REQUIRED WORK - Please identify each line in the rows below that contains the word "number", and copy those lines out in full.

RECORDS SHOWN -
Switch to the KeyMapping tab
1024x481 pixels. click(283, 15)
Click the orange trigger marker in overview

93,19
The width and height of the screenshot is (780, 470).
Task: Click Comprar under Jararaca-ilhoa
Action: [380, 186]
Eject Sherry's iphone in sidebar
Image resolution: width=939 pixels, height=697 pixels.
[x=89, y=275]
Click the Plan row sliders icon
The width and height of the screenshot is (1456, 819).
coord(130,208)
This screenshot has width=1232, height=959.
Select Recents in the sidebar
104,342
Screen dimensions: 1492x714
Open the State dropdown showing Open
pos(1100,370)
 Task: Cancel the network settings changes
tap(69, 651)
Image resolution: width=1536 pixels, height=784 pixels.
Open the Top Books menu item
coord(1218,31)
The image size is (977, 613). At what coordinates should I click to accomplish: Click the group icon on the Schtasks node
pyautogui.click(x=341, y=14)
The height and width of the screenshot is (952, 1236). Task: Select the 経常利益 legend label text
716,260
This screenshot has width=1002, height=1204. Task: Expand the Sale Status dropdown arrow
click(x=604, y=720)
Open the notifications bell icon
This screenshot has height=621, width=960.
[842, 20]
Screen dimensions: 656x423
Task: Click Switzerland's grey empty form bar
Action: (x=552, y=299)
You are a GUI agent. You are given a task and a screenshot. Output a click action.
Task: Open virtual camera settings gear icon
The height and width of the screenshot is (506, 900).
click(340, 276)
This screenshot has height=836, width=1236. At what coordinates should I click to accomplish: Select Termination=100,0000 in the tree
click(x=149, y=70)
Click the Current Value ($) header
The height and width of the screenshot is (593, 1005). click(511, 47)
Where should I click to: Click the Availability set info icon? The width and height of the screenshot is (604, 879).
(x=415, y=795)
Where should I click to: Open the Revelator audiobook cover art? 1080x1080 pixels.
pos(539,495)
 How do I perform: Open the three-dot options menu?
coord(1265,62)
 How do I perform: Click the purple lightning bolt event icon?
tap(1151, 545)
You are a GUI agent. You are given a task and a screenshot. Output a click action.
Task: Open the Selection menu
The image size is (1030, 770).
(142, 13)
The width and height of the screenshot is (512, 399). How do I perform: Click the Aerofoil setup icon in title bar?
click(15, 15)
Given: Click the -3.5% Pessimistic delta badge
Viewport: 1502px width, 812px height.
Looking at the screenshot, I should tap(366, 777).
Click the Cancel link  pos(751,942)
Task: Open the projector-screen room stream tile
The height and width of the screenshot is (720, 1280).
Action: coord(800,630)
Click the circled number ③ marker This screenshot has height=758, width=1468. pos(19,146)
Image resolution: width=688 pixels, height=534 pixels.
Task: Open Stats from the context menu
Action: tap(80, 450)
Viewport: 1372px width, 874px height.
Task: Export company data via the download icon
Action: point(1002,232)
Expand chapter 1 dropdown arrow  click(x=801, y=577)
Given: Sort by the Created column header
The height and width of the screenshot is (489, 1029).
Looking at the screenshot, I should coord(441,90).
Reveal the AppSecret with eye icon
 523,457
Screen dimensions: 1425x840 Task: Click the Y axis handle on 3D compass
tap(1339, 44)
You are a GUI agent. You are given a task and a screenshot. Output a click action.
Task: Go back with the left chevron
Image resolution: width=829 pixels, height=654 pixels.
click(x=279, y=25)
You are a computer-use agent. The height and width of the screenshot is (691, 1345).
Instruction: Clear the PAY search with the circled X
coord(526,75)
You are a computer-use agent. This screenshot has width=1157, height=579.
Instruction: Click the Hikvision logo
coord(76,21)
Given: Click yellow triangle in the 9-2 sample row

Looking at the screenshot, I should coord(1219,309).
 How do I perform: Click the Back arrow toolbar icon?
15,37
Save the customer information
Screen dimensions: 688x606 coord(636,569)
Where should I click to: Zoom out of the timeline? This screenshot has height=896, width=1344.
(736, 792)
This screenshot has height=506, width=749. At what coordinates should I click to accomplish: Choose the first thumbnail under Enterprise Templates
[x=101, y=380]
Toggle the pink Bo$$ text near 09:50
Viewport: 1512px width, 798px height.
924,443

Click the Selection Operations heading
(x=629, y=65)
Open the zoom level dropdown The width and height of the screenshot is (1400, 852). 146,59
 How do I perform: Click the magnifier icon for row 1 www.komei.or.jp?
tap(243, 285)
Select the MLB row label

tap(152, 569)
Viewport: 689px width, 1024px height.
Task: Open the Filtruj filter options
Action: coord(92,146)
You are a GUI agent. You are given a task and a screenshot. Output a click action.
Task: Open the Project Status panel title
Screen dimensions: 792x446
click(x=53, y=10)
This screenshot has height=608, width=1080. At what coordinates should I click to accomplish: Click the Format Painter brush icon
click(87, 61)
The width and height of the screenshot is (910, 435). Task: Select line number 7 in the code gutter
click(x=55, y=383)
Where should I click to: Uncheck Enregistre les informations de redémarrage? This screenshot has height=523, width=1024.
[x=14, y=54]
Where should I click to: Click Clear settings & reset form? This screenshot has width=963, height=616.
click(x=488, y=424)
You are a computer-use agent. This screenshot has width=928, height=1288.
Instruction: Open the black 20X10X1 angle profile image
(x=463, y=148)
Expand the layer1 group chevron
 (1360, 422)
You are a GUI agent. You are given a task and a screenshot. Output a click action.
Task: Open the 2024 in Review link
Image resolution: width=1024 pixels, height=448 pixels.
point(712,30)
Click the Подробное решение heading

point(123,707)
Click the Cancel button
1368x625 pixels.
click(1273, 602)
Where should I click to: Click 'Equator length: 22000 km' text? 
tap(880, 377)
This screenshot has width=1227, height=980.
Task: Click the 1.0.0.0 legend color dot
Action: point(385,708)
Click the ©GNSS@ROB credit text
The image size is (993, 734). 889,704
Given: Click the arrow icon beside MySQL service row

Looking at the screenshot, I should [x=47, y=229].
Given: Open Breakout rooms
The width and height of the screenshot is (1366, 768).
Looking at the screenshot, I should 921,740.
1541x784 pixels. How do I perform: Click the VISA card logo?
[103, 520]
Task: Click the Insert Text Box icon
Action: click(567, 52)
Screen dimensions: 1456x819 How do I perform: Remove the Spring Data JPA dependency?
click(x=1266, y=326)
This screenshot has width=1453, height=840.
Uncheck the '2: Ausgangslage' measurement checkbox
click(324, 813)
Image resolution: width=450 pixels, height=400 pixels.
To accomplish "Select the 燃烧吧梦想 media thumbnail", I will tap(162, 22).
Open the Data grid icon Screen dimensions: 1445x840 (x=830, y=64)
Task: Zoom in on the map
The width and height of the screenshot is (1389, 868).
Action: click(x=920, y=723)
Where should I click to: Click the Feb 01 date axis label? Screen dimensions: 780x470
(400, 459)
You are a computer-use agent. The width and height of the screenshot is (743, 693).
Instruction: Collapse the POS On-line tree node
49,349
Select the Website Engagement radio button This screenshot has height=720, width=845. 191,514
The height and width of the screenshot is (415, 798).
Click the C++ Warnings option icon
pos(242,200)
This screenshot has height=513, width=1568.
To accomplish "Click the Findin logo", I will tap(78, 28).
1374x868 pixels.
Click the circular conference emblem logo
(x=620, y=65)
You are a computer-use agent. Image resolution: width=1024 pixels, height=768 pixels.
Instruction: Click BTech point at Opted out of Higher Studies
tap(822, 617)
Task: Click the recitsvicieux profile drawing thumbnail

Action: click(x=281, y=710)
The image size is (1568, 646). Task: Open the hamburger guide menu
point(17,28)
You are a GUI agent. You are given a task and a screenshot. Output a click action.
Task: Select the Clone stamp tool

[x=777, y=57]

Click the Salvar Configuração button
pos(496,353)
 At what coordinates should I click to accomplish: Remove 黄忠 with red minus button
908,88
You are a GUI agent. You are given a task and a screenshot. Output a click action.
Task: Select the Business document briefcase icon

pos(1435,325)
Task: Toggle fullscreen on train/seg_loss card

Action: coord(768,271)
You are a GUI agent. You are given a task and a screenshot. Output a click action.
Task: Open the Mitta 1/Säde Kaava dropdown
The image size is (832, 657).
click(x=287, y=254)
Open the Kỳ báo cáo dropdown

TASK SOLUTION -
Click the circled number ③ marker This screenshot has height=758, width=1468. pos(19,146)
The width and height of the screenshot is (910, 435). Task: Select line number 7 in the code gutter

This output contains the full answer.